The overall impression in this Bala-Koh was of extreme poverty, poor nutritional status, unhygienic living conditions and many economic and social barriers to health care. These mothers are pretty much left to fend for themselves on the outskirts of Kabul Province. It is not difficult to imagine that there is a significant morbidity and mortality rate amongst these women and a commensurately high rate of infant death.

CBEs seem to do an excellent job of keeping track of these women and families and they provide support and basic education/advice which is obviously received well by the women in the community. CBEs are well-positioned to provide some basic adjuncts such as a birth kit, vitamins and iron, and nutritional supplements. These items are low-cost, but would be of great benefit in these remote reaches of Kabul Province where the referral system appears to consist solely of CBEs. It continues to amaze me that with all the "inputs" in Afghanistan, we still find it impossible to supply CBE's with vitamins and iron; the bureaucracy is mind-boggling!

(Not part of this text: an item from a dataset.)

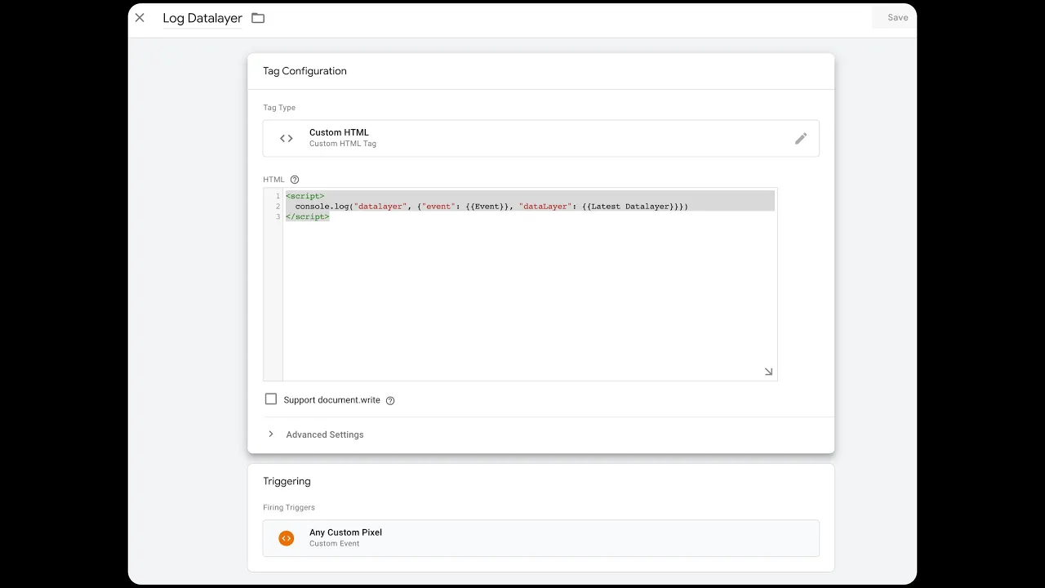The width and height of the screenshot is (1045, 588).
Task: Edit the Log Datalayer tag name
Action: click(202, 18)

At some future date, when there is an established referral system, a mobile clinic in areas like Bala-Koh would be of very great benefit to the overall health and well-being of these women. It is likely that CBE's with their inroads in the community would be able to find an accommodation for a mobile clinic such that providers could come periodically with their own basic assessment equipment, some nutritional supplements and vitamins and iron. This would be a beginning.